Preparing Facility Managers for the Digital Transformation in Buildings

In an article for Realcomm EDGE, Navigant says the role of the facility manager will grow more complex as buildings become more networked

The building of tomorrow is expected to be fully digital, fully instrumented, and fully networked. And as a building transitions, so should its operators, according to Navigant.

In an article for Realcomm EDGE, Noah Goldstein, director at Navigant, said the traditional role of a facility manager has been to keep the lights on, keep the building comfortable, and to manage power outages, legacy equipment, and upgrades to IT, software, and equipment.

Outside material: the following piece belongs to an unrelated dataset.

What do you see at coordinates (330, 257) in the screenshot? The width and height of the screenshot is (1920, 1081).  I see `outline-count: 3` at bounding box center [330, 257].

Today, facility managers are also increasingly responsible for applied sustainability and reporting to the C-suite, and tomorrow, the role will likely include dealing with apps, more data streams, and incorporating more sensors and new communication technologies.

But with more facility managers currently over the age of 70 than under the age of 30, there are concerns that the workforce could be challenged by IT, the internet of things (IoT), and the new modes of managing data and buildings.

Goldstein said that not all facility managers are alike and that some will adapt easier than others, but the focus should be on preparation.

"If the building of tomorrow will be advanced like a jet fighter plane and not like a classic car, then we need to address the pilots," he said. "What can be done to get them, and their buildings, prepared for the future?"

Goldstein shared four tips:

  1. Examine staff's capabilities and share the findings with the industry to understand colleagues' views of technology and digital solutions.
  2. Invest in the education of facility managers to help them grow into their new roles and ensure a gradual transition to a digital building.
  3. Reposition facility managers as loT mavens to high school and college graduates that may not see facility management as an exciting field.
  4. Identify and solve legacy problems in building technology sooner rather than later — companies that figure out how to retrofit and upgrade commercial building automation systems the fastest and cheapest will likely win big.